Steel in Corrosion and Wear Environments
Applications for steel that involve aggressive environments with corrosion coupled with high wear conditions are especially aggressive and have traditionally used electroplated "engineered" hard chrome (EHC) for protecting the steel. While other electroplated metals provide good corrosion resistance (like cadmium (Cd), Zinc Nickel (ZnNi)), they are removed quickly under wear conditions, leaving the steel exposed to corrosion. In recent years, there has been a push to reduce usage of toxic hard chrome plating for worker health and safety reasons.
Nanovate CoP Plating
Integran has developed an electroplated nanocrystalline Cobalt, called Nanovate CoP (also referred to as nCoP), that is a drop in replacement for hard chrome plating. The process has over 2 million amp hours through it in production, is very stable, and there are industrial components in the field since 2008.
Integran licenses the technology to interested parties (currently deployed to Navair, Pratt and Whitney, and Enduro Industries), and offers low volume production and application engineering through it's facilities in Toronto. The material is particularly well suited for sliding wear applications (hydraulics, pneumatics) and high chloride corrosion environments (salt spray, muriatic acid wash-downs etc.).
The material/process has the following benefits:
1) Lower Labour Cost
The Nanovate CoP has a high deposition efficiency (over 90% vs 15-25% for hard chrome) allowing parts to be processed at incredible speed. With plating rates of up to 200 microns/hour (imagine 30 microns in 8 minutes!), your labour rate for plating your parts will go down dramatically. Given this is usually ~50% of plating a part, the savings can be significant.
2) Lower Plant/Electrical Costs
The high deposition speed also opens the door to replacing multiple chrome lines with a single Nanovate CoP line. This reduces the plant cost per processed unit.
If your plant is processing parts at peak capacity with the plating process being the bottleneck, plating using the Nanovate CoP process offers a way to increase your capacity.
On the maintenance, repair and overhaul (MRO) side, repairs requiring thick build-up can be processed much quicker, resulting in less downtime for customers and a shorter backlog for suppliers.
In addition, instead of wasting 80% of your electricity generating gas and heat during deposition, you now use almost all your power in depositing metal, reducing electricity costs per part processed.
3) Higher Corrosion Resistance
The corrosion resistance of Nanovate CoP far exceeds that of hard chrome because the material is not microcracked. There is no need for expensive Nickel underlayers that are common with hard chrome usage in high corrosion environments.
The corrosion performance also opens the door to reducing thickness, which further reduces the cost of the part.

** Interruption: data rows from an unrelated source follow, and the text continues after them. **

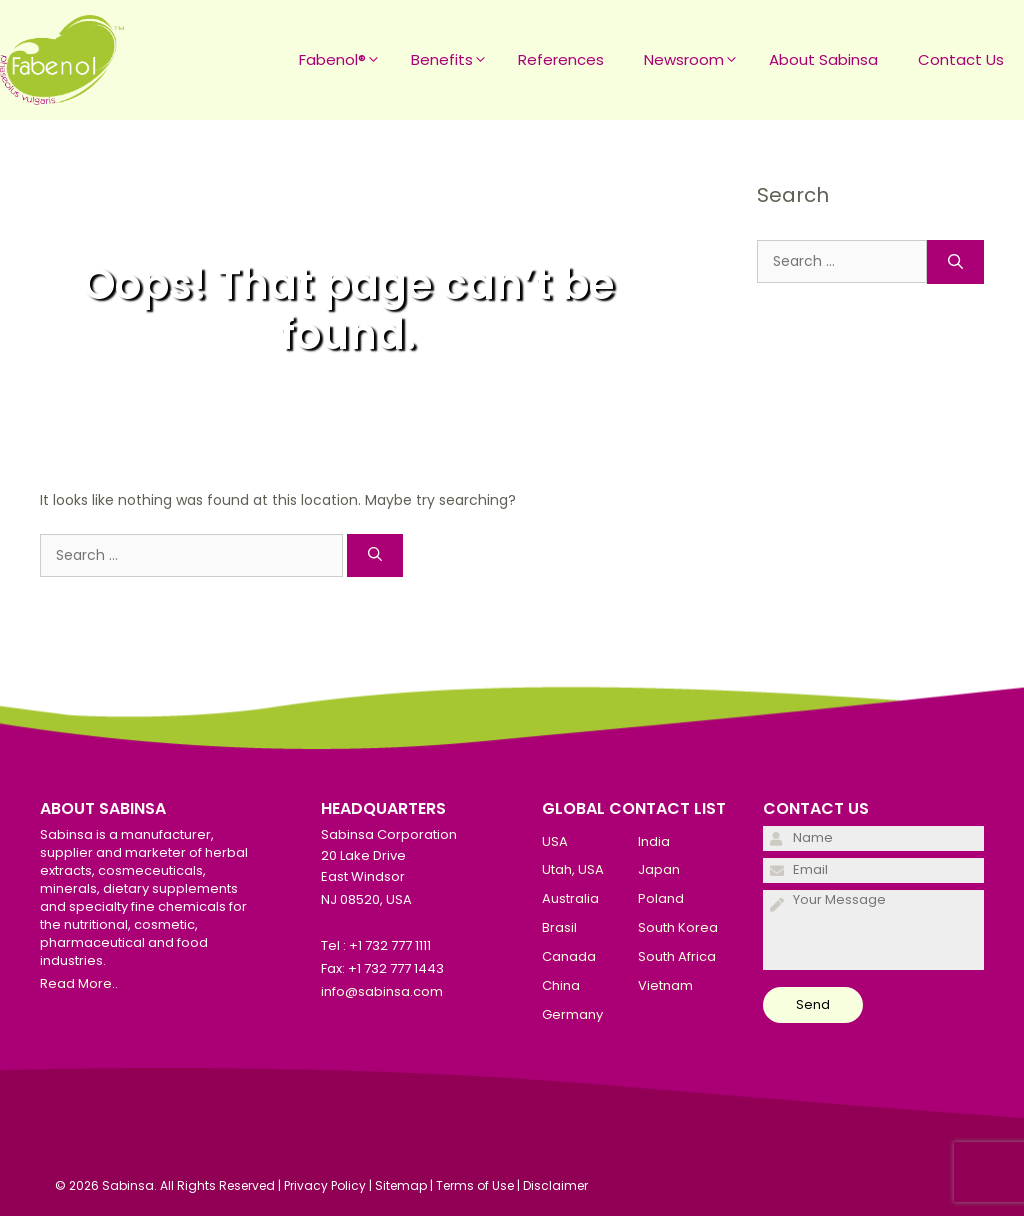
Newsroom (696, 60)
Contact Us (961, 59)
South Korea (678, 927)
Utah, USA (573, 869)
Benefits (454, 60)
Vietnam (665, 985)
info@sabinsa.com (382, 991)
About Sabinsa (823, 59)
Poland (661, 898)
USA (555, 841)
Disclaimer (555, 1185)
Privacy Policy (325, 1185)
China (561, 985)
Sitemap (401, 1185)
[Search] (375, 555)
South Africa (677, 956)
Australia (570, 898)
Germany (572, 1014)
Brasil (559, 927)
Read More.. (79, 983)
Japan (659, 869)
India (654, 841)
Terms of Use (475, 1185)
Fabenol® (345, 60)
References (561, 59)
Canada (569, 956)
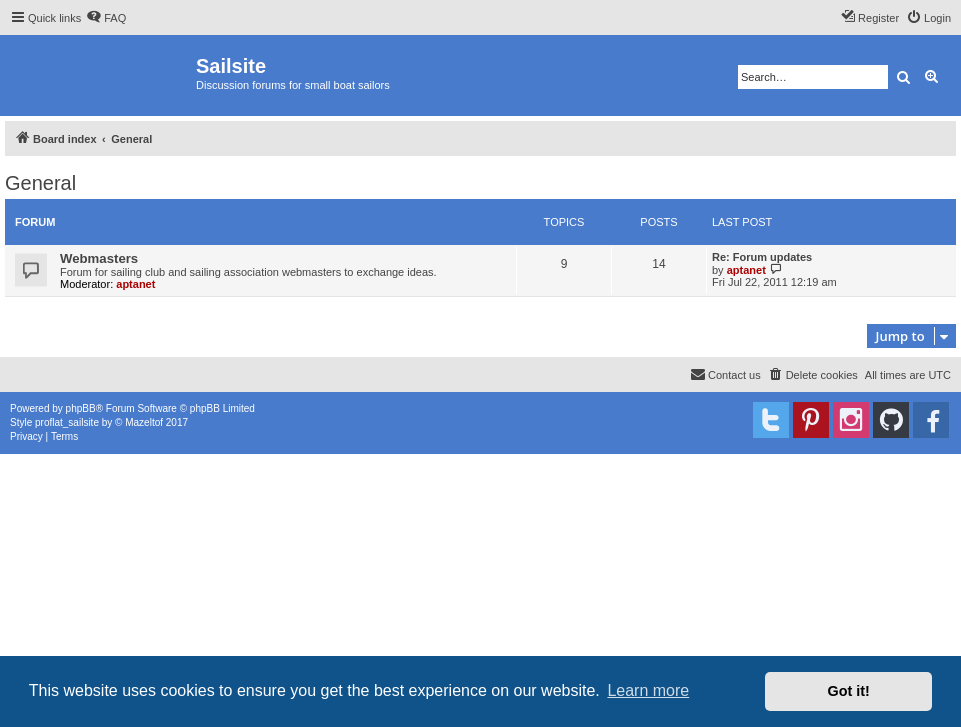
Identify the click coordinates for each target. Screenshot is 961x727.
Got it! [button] (849, 691)
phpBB (81, 408)
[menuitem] (106, 18)
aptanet (135, 284)
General (40, 183)
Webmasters (99, 258)
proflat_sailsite (67, 422)
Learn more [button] (648, 690)
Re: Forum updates (762, 257)
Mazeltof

4) Lower Friction/Sliding Wear
The lower coefficient of friction of Nanovate CoP over hard chrome and contributes to better sliding wear performance, and therefore lower seal leakage rates.
5) Improved Fatigue Performance
In aerospace, many parts are designed based on steel strength and fatigue performance is critical in maintaining a minimum strength over repeated loading of the parts (aircraft landing gear is a great example). As the Nanovate CoP plating is a high strength structural cladding, it minimizes the fatigue debit imparted on the steel. In lower strength steels, it can actually impart a fatigue credit! This is in stark contrast to hard chrome which imparts a very significant fatigue debit, which results in heavier over-designed parts.
6) High Spalling Resistance
The high elastic limit (1.5%) of nanocrystalline Nanovate CoP makes for high spalling resistance in high strain applications. This stands it apart from other processes like thermal sprayed (HVOF) ceramic materials which have a very low strain capability and have a tendency to spall under repeated high strain applications.
The Nanovate CoP process specifications are locked and the process is under review for both AMS (Aerospace Materials Specification) and Mil-Specs. We expect these to issue mid-2013.